Cuando prendió la luz y el amplió living se iluminó frente a él, se encontró con muchas telas colgadas y una gran cantidad de cojines sobre la alfombra como si se hubiera armado un fuerte en medio de la sala.

Suspiró y giró sobre sus pies para volver al pasillo cuando escuchó las pequeñas risas de sus hijos y la voz de la madre de ellos que lo acompañaban.

Marinette abrió la puerta para que los chicos entraran, sorprendiéndose de encontrar a Adrien frente a ella, con los ojos brillantes de lágrimas.

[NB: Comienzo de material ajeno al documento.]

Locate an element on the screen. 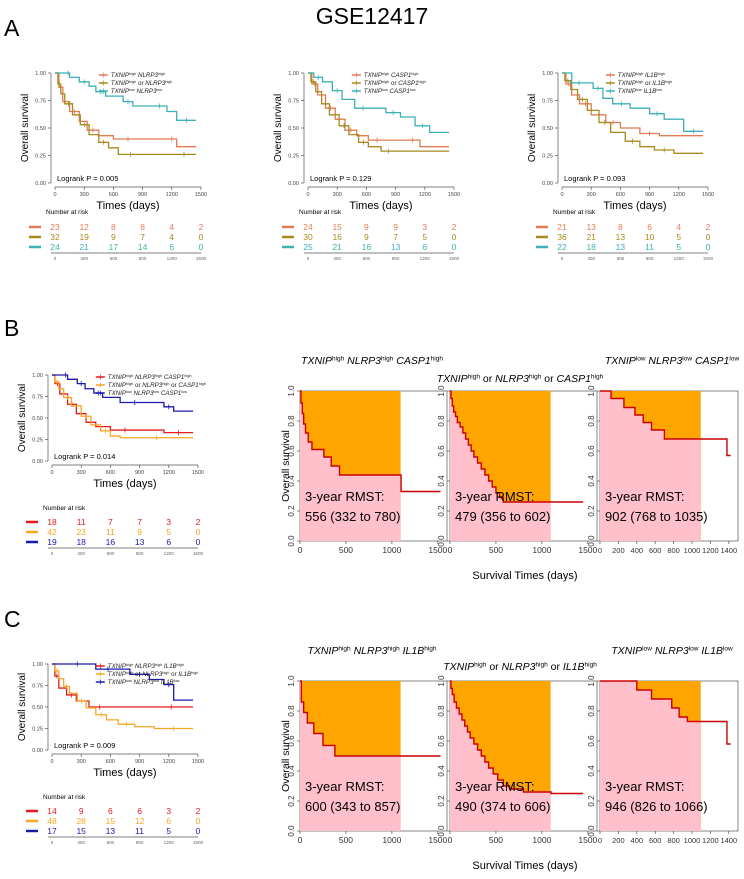 This screenshot has height=879, width=744. panel-c-legend-item-part: TXNIP is located at coordinates (118, 666).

—¡¡Papá!! —exclamaron los tres niños estrellandose contra él, pero éste no dejaba de mirar a su esposa.

—¿Adrien?

—¿Dónde estaban? —aunque no quería, su voz salió entrecortada

—Fuimos a comprar cosas para nuestra noche en el fuerte ADC —le dijo, mostrándole las bolsas blancas que traía en sus manos.

Adrien le dio un beso en la cabeza a cada uno de sus hijos, antes de ir por Marinette y besarla para tomar las bolsas de sus manos.

—Llegué y no estaban —dijo, una vez que entraron a la cocina, sin los niños siguiendolos detrás dejando las bolsas sobre la encimera.

—Lo siento —Marinette se lavó las manos con rapidez y tras secárselas, tomó a su marido por las mejillas—, no pensé que nos ibamos a demorar tanto.

—Yo lo siento —dijo bajando la mirada—. Soy el adulto aquí y me portó como un crío —Marinette simplemente lo abrazó—. En serio, no deberías ser tan condecendiente conmigo, odio que esta inseguridad no se va, por más que trabaje en ella.

—Adrien, tranquilo —volvió a repetir, tomándolo del rostro—. Estoy aquí, los niños también y no te vamos a dejar solo, estás condenados a nosotros —dijo con una sonrisa divertida—, para siempre.

—Para siempre —repitió, antes de tomar a Marinette y darle un beso.

—Puaj —se quejaron los tres niños en la puerta de la cocina—. Dejen de besarse —protestó uno de los gemelos.

—¡Queremos jugar en el fuerte!

—Y yo quiero comer helado —protestó Emma con un puchero.

—Estás condenadisimo —le volvió separandose de él, señalando a los niños y a ella también.

—Condenado pero feliz —le contestó a Marinette—Preparemos todo, entonces —les dijo poniéndose a la altura de los tres— ¿Ayudamos a mamá a llevar las provisiones al fuerte?

—¡Sii! —exclamaron los tres, subiéndose a sus banquitos, para llegar a la encimera y ver como su mamá sacaba las compras de la bolsa para poder preparar su noche de fuerte.

Adrien se puso en la punta de la encimera observando a los cuatro trabajar, no tardaron en ser un monton de colores, risas y ruido.

Él cerró los ojos y sonrió, ahora sí estaba en casa.